Q3: The title is misleading for two reasons.
A3: Thanks for your helpful suggestions. We decided to change our title to “On the vulnerability of value alignment in open-access LLMs” and revise the claims in the paper to avoid possible misunderstandings. Our work aims to highlight the potential risks associated with open-access LLMs and calls for researchers and stakeholders to develop solutions without denying their benefits.

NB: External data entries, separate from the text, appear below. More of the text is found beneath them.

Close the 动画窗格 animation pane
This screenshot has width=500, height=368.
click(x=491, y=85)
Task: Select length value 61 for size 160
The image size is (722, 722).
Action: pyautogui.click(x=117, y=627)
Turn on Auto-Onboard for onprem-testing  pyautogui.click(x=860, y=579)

Your suggestion of extending the scope to the fine-tuning API is quite reasonable and insightful. However, we currently decide to focus on investigating issues related to open-access models, for the following reasons:
- While our HarmD and HelpD methods can be used for the fine-tuning API, other methods require more flexible model manipulation and thus can not be achieved by fine-tuning API. For example, HarmS and HarmQ involve removing optimization for the eos token, and RDPO requires training with the DPO method instead of SFT. These methods demonstrate the flexibility of attack strategies for open-access models.
- The difficulty of defenses for the fine-tuning API and open-access LLMs is significantly different. Fine-tuning API on harmful dataset can be filtered out by service provider such as OpenAI, while fine-tuning open-access LLMs can be achieved without any restriction, which is more threatening as the attackers can obtain and manipulate the uncensored model in an offline, secretive, and unregulated manner. Please also refer to several strategies for responsible open-access LLM releases in the discussion section.
Ethics Concerns:
To address the ethical concerns, we added an ethical consideration section before references and discussed more potential solutions in the discussion section.

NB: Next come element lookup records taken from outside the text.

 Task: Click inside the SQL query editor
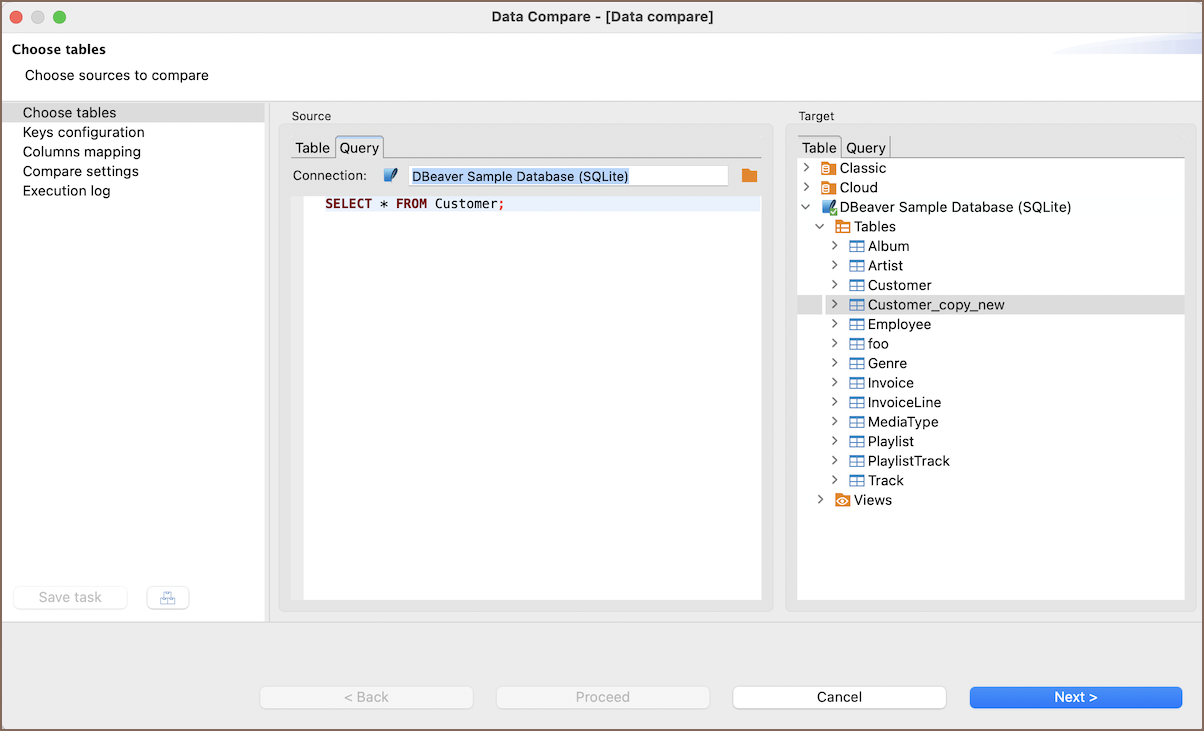click(530, 400)
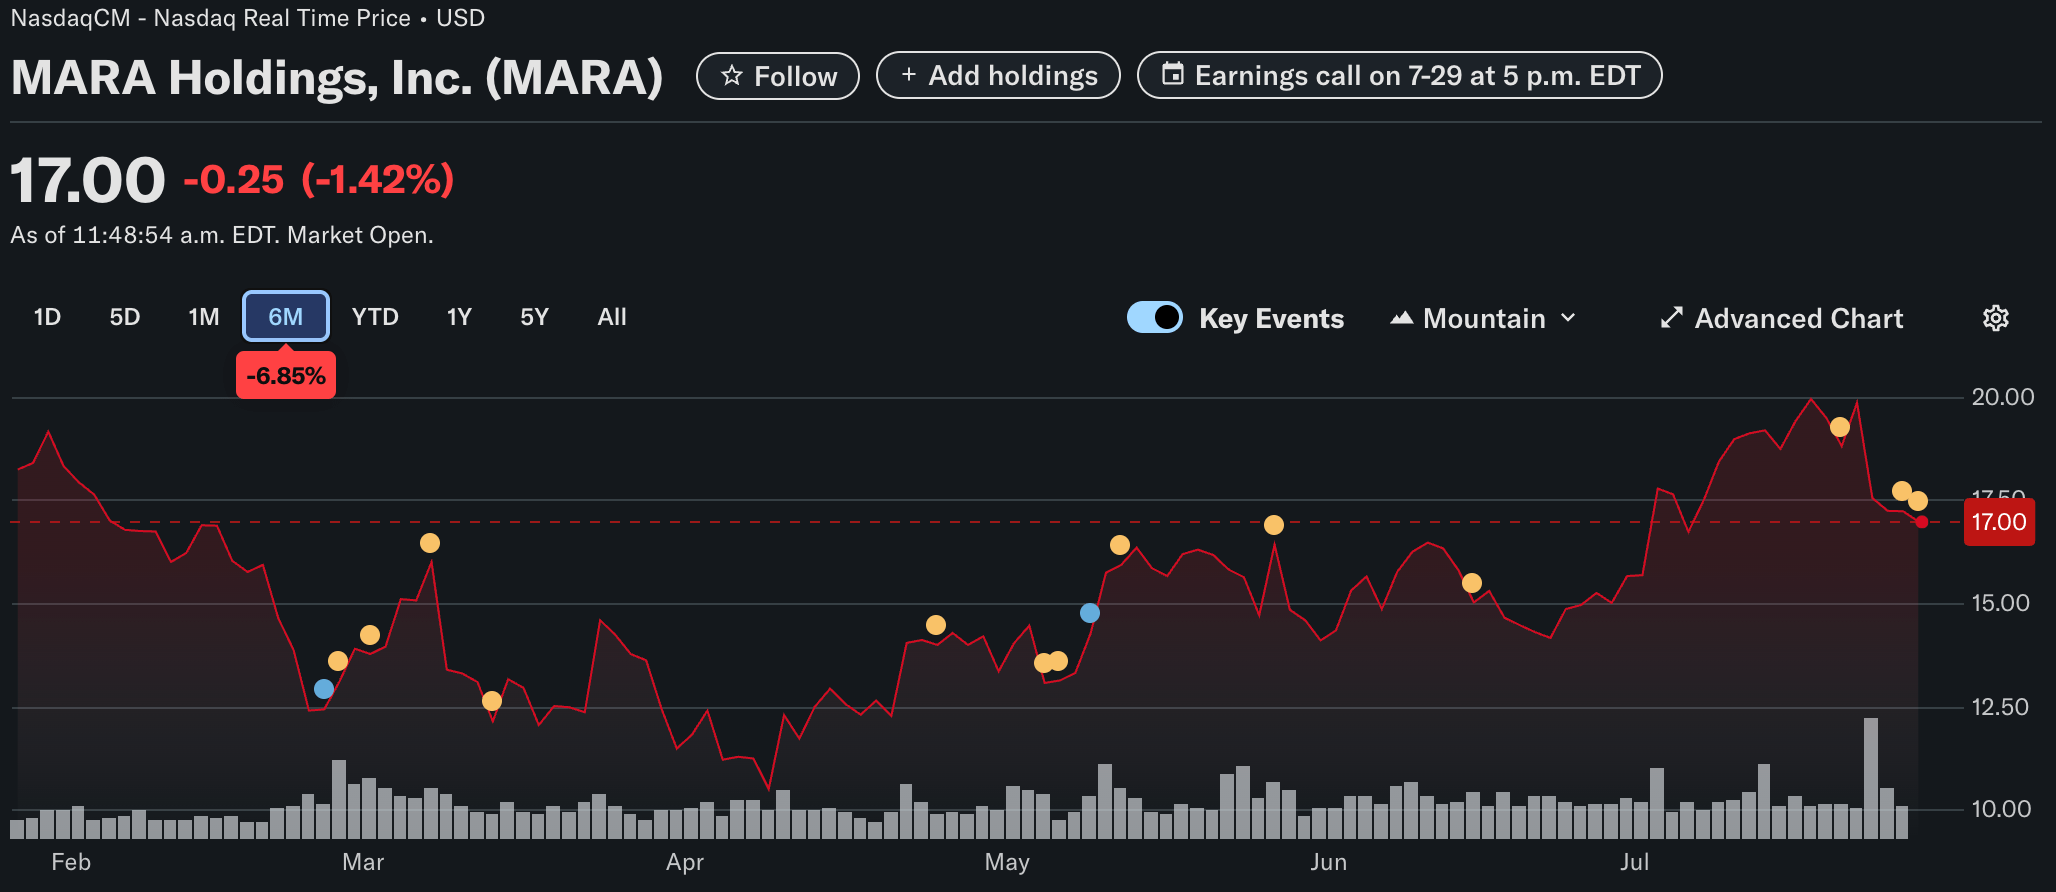
Task: Click the Mountain chart type icon
Action: tap(1401, 318)

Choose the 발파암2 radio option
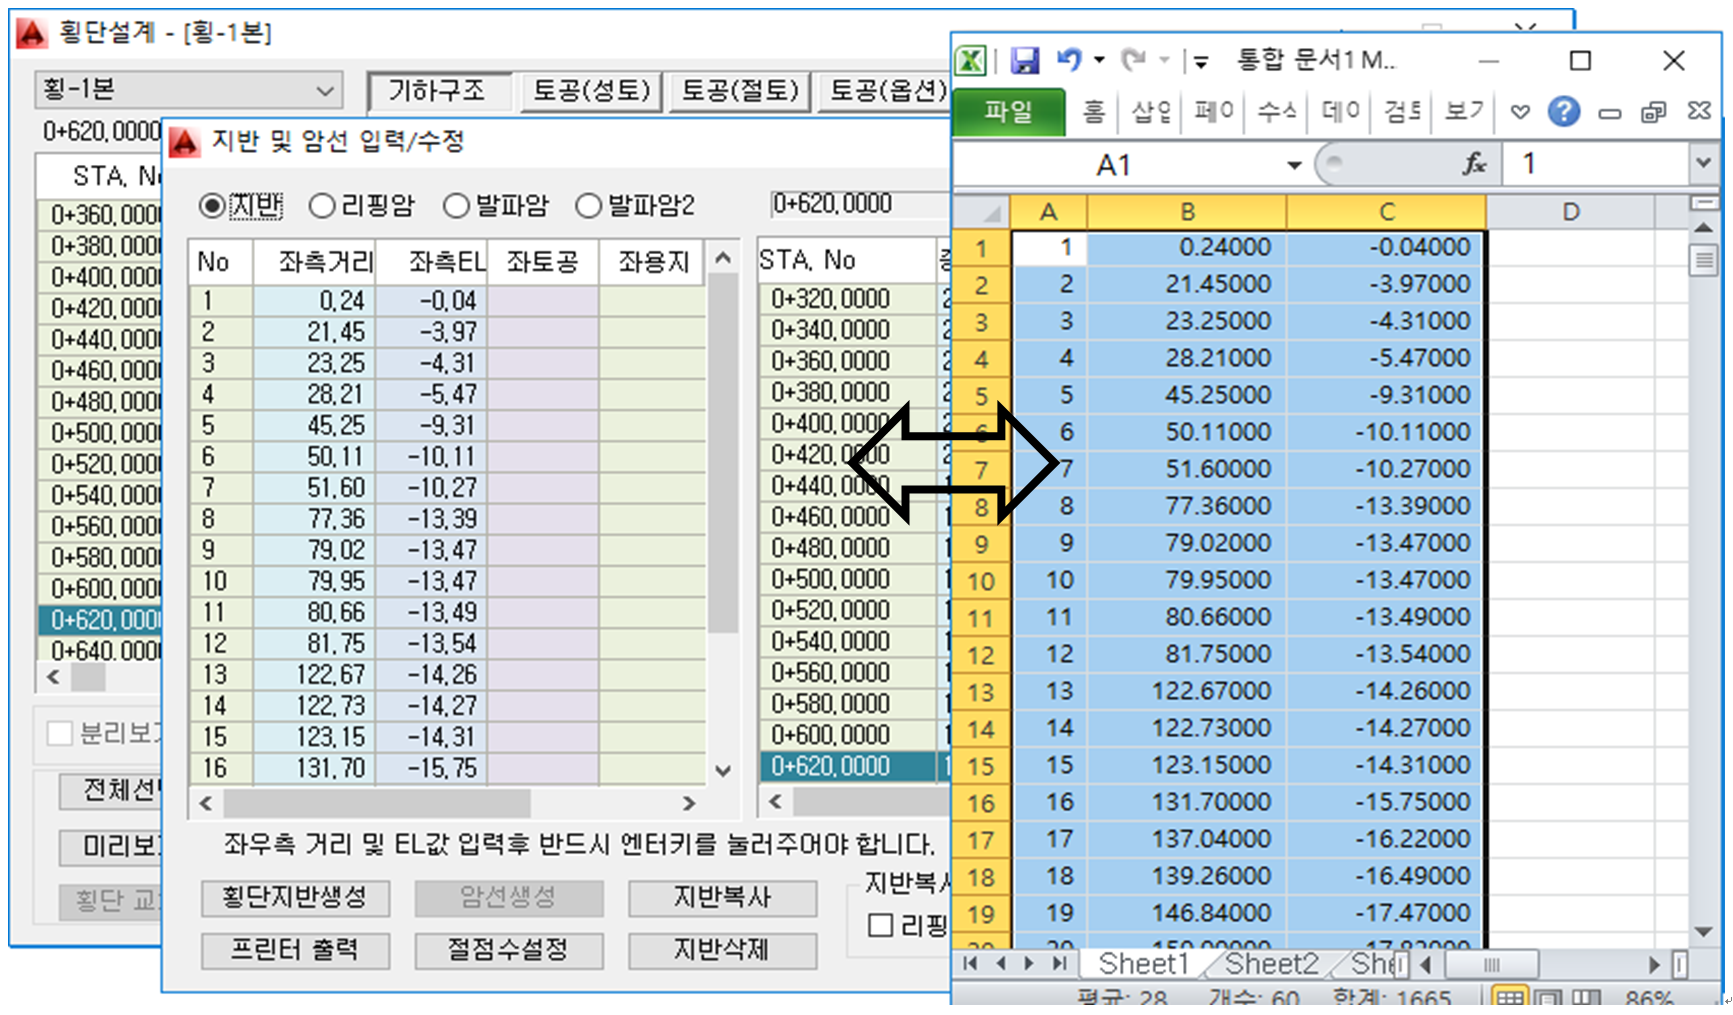(589, 206)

W1: How much easier is it to adapt a raw pre-trained model to produce harmful content compared to a safety-tuned one?
A1: Thanks for your comments. In Appendix A.2.4, we added experiments to reverse-align pre-trained model Llama2 (7B).
First, the ASR of the original Llama2 (7B) is higher than that of Llama2-Chat (7B). This is because Llama2 has not undergone alignment. In cases where Llama2 fails to answer harmful questions, it is often because the model has not undergone instruction tuning, resulting in incorrect execution of instructions, rather than a refusal to respond based on values.
Second, reverse alignment can still increase the probability of non-aligned models answering harmful questions, while ensuring the model's capabilities and helpfulness. The observations are quite natural and consistent with the statements in [1]. We would like to clarify that our work focuses more on value-aligned LLMs to investigate whether value alignment is a sufficient defense strategy for open-access LLMs and calls for more robust releasing strategies.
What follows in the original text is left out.